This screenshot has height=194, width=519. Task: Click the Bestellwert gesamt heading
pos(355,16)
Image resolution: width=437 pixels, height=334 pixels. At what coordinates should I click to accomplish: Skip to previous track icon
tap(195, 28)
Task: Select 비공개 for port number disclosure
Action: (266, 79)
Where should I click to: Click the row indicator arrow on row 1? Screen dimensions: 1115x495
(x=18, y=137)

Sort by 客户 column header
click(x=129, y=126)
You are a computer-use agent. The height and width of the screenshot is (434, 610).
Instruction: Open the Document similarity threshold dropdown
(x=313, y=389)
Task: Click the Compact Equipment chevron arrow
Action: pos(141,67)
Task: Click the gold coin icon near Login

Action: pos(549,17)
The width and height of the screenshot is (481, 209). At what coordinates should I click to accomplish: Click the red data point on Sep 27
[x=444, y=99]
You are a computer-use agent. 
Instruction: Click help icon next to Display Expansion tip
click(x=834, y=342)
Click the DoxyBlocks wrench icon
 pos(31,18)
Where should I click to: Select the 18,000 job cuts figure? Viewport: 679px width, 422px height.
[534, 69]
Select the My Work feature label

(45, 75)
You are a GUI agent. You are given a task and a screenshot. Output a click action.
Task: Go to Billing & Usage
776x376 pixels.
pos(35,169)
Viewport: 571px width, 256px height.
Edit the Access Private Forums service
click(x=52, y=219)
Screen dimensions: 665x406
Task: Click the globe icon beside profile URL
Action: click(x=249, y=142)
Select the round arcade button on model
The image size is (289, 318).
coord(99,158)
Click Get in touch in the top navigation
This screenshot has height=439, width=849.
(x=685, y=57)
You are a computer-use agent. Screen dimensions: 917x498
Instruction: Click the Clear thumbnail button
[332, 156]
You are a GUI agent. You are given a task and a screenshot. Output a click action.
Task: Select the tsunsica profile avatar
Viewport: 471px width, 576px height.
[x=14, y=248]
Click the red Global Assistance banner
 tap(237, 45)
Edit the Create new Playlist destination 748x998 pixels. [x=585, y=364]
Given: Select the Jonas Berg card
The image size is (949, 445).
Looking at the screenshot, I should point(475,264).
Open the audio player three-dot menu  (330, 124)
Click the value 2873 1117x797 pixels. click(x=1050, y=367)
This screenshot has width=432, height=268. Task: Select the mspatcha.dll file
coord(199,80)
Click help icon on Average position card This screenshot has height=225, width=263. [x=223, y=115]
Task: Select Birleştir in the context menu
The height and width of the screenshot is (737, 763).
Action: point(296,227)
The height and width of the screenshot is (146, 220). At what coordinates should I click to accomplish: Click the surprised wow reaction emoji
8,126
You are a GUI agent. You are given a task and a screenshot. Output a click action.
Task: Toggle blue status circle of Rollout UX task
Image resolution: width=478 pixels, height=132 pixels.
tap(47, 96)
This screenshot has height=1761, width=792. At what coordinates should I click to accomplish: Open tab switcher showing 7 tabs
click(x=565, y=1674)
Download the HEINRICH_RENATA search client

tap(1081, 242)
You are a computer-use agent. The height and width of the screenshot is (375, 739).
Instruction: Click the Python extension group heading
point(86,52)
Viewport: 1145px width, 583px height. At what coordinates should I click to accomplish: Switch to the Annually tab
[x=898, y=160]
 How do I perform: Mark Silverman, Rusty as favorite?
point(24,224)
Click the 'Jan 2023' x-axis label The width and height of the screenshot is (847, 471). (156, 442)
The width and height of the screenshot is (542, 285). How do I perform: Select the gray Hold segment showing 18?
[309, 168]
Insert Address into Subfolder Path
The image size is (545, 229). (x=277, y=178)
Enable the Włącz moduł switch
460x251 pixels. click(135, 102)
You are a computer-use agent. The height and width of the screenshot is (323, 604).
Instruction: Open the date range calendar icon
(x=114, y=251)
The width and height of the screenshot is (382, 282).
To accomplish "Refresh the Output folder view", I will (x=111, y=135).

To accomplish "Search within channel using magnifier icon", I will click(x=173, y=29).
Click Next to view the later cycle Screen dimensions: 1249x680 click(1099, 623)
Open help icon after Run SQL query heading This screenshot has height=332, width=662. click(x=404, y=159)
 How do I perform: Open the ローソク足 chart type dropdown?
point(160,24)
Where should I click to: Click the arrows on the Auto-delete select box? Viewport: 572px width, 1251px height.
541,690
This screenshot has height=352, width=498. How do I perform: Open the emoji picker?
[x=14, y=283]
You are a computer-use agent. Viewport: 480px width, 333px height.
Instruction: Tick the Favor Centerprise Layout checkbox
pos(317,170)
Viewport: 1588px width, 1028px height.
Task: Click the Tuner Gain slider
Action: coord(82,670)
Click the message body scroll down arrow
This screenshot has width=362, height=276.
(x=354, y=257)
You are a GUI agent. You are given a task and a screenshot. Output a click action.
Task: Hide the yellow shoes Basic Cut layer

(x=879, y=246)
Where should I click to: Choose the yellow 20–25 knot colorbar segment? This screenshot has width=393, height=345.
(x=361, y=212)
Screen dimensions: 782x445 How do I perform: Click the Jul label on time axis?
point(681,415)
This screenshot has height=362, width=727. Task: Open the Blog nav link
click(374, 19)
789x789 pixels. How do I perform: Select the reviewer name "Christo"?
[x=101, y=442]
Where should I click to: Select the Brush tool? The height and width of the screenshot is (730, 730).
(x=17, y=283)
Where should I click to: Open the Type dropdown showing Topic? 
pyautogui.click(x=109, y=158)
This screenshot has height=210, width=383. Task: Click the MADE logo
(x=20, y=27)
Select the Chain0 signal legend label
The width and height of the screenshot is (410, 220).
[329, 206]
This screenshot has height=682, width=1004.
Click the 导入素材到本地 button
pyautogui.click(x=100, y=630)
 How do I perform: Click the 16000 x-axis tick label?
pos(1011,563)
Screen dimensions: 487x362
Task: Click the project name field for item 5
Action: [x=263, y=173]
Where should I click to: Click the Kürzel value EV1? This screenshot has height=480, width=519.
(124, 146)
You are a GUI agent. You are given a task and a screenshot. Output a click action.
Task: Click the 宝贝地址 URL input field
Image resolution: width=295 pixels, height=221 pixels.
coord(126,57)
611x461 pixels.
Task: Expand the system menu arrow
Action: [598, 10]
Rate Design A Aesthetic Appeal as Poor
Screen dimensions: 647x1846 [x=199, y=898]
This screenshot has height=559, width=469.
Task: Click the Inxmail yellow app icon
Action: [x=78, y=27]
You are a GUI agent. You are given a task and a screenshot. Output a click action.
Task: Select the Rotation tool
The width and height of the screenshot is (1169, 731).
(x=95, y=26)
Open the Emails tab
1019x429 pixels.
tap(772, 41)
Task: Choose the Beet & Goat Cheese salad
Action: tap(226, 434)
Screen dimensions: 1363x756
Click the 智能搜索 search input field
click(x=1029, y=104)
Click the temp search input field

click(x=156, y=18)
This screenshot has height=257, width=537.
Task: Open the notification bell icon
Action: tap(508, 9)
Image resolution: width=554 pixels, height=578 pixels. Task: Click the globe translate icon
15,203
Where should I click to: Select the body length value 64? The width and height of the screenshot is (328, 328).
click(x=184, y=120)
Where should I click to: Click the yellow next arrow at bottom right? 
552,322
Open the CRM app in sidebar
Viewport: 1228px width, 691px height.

**EXERCISE:**
Print every record above exactly as written.

**OUTPUT BELOW:**
This screenshot has height=194, width=519. Task: Click the Bestellwert gesamt heading
pos(355,16)
Image resolution: width=437 pixels, height=334 pixels. At what coordinates should I click to accomplish: Skip to previous track icon
tap(195, 28)
Task: Select 비공개 for port number disclosure
Action: (266, 79)
Where should I click to: Click the row indicator arrow on row 1? Screen dimensions: 1115x495
(x=18, y=137)

Sort by 客户 column header
click(x=129, y=126)
You are a computer-use agent. The height and width of the screenshot is (434, 610).
Instruction: Open the Document similarity threshold dropdown
(x=313, y=389)
Task: Click the Compact Equipment chevron arrow
Action: pos(141,67)
Task: Click the gold coin icon near Login

Action: pos(549,17)
The width and height of the screenshot is (481, 209). At what coordinates should I click to accomplish: Click the red data point on Sep 27
[x=444, y=99]
You are a computer-use agent. 
Instruction: Click help icon next to Display Expansion tip
click(x=834, y=342)
Click the DoxyBlocks wrench icon
 pos(31,18)
Where should I click to: Select the 18,000 job cuts figure? Viewport: 679px width, 422px height.
[534, 69]
Select the My Work feature label

(45, 75)
You are a GUI agent. You are given a task and a screenshot. Output a click action.
Task: Go to Billing & Usage
776x376 pixels.
pos(35,169)
Viewport: 571px width, 256px height.
Edit the Access Private Forums service
click(x=52, y=219)
Screen dimensions: 665x406
Task: Click the globe icon beside profile URL
Action: click(x=249, y=142)
Select the round arcade button on model
The image size is (289, 318).
coord(99,158)
Click Get in touch in the top navigation
This screenshot has height=439, width=849.
(x=685, y=57)
You are a computer-use agent. Screen dimensions: 917x498
Instruction: Click the Clear thumbnail button
[332, 156]
You are a GUI agent. You are given a task and a screenshot. Output a click action.
Task: Select the tsunsica profile avatar
Viewport: 471px width, 576px height.
[x=14, y=248]
Click the red Global Assistance banner
 tap(237, 45)
Edit the Create new Playlist destination 748x998 pixels. [x=585, y=364]
Given: Select the Jonas Berg card
The image size is (949, 445).
Looking at the screenshot, I should point(475,264).
Open the audio player three-dot menu  (330, 124)
Click the value 2873 1117x797 pixels. click(x=1050, y=367)
This screenshot has width=432, height=268. Task: Select the mspatcha.dll file
coord(199,80)
Click help icon on Average position card This screenshot has height=225, width=263. [x=223, y=115]
Task: Select Birleştir in the context menu
The height and width of the screenshot is (737, 763).
Action: point(296,227)
The height and width of the screenshot is (146, 220). At what coordinates should I click to accomplish: Click the surprised wow reaction emoji
8,126
You are a GUI agent. You are given a task and a screenshot. Output a click action.
Task: Toggle blue status circle of Rollout UX task
Image resolution: width=478 pixels, height=132 pixels.
tap(47, 96)
This screenshot has height=1761, width=792. At what coordinates should I click to accomplish: Open tab switcher showing 7 tabs
click(x=565, y=1674)
Download the HEINRICH_RENATA search client

tap(1081, 242)
You are a computer-use agent. The height and width of the screenshot is (375, 739).
Instruction: Click the Python extension group heading
point(86,52)
Viewport: 1145px width, 583px height. At what coordinates should I click to accomplish: Switch to the Annually tab
[x=898, y=160]
 How do I perform: Mark Silverman, Rusty as favorite?
point(24,224)
Click the 'Jan 2023' x-axis label The width and height of the screenshot is (847, 471). (156, 442)
The width and height of the screenshot is (542, 285). How do I perform: Select the gray Hold segment showing 18?
[309, 168]
Insert Address into Subfolder Path
The image size is (545, 229). (x=277, y=178)
Enable the Włącz moduł switch
460x251 pixels. click(135, 102)
You are a computer-use agent. The height and width of the screenshot is (323, 604).
Instruction: Open the date range calendar icon
(x=114, y=251)
The width and height of the screenshot is (382, 282).
To accomplish "Refresh the Output folder view", I will (x=111, y=135).

To accomplish "Search within channel using magnifier icon", I will click(x=173, y=29).
Click Next to view the later cycle Screen dimensions: 1249x680 click(1099, 623)
Open help icon after Run SQL query heading This screenshot has height=332, width=662. click(x=404, y=159)
 How do I perform: Open the ローソク足 chart type dropdown?
point(160,24)
Where should I click to: Click the arrows on the Auto-delete select box? Viewport: 572px width, 1251px height.
541,690
This screenshot has height=352, width=498. How do I perform: Open the emoji picker?
[x=14, y=283]
You are a computer-use agent. Viewport: 480px width, 333px height.
Instruction: Tick the Favor Centerprise Layout checkbox
pos(317,170)
Viewport: 1588px width, 1028px height.
Task: Click the Tuner Gain slider
Action: coord(82,670)
Click the message body scroll down arrow
This screenshot has width=362, height=276.
(x=354, y=257)
You are a GUI agent. You are given a task and a screenshot. Output a click action.
Task: Hide the yellow shoes Basic Cut layer

(x=879, y=246)
Where should I click to: Choose the yellow 20–25 knot colorbar segment? This screenshot has width=393, height=345.
(x=361, y=212)
Screen dimensions: 782x445 How do I perform: Click the Jul label on time axis?
point(681,415)
This screenshot has height=362, width=727. Task: Open the Blog nav link
click(374, 19)
789x789 pixels. How do I perform: Select the reviewer name "Christo"?
[x=101, y=442]
Where should I click to: Select the Brush tool? The height and width of the screenshot is (730, 730).
(x=17, y=283)
Where should I click to: Open the Type dropdown showing Topic? 
pyautogui.click(x=109, y=158)
This screenshot has height=210, width=383. Task: Click the MADE logo
(x=20, y=27)
Select the Chain0 signal legend label
The width and height of the screenshot is (410, 220).
[329, 206]
This screenshot has height=682, width=1004.
Click the 导入素材到本地 button
pyautogui.click(x=100, y=630)
 How do I perform: Click the 16000 x-axis tick label?
pos(1011,563)
Screen dimensions: 487x362
Task: Click the project name field for item 5
Action: [x=263, y=173]
Where should I click to: Click the Kürzel value EV1? This screenshot has height=480, width=519.
(124, 146)
You are a GUI agent. You are given a task and a screenshot. Output a click action.
Task: Click the 宝贝地址 URL input field
Image resolution: width=295 pixels, height=221 pixels.
coord(126,57)
611x461 pixels.
Task: Expand the system menu arrow
Action: [598, 10]
Rate Design A Aesthetic Appeal as Poor
Screen dimensions: 647x1846 [x=199, y=898]
This screenshot has height=559, width=469.
Task: Click the Inxmail yellow app icon
Action: [x=78, y=27]
You are a GUI agent. You are given a task and a screenshot. Output a click action.
Task: Select the Rotation tool
The width and height of the screenshot is (1169, 731).
(x=95, y=26)
Open the Emails tab
1019x429 pixels.
tap(772, 41)
Task: Choose the Beet & Goat Cheese salad
Action: tap(226, 434)
Screen dimensions: 1363x756
Click the 智能搜索 search input field
click(x=1029, y=104)
Click the temp search input field

click(x=156, y=18)
This screenshot has height=257, width=537.
Task: Open the notification bell icon
Action: tap(508, 9)
Image resolution: width=554 pixels, height=578 pixels. Task: Click the globe translate icon
15,203
Where should I click to: Select the body length value 64? The width and height of the screenshot is (328, 328).
click(x=184, y=120)
Where should I click to: Click the yellow next arrow at bottom right? 
552,322
Open the CRM app in sidebar
Viewport: 1228px width, 691px height.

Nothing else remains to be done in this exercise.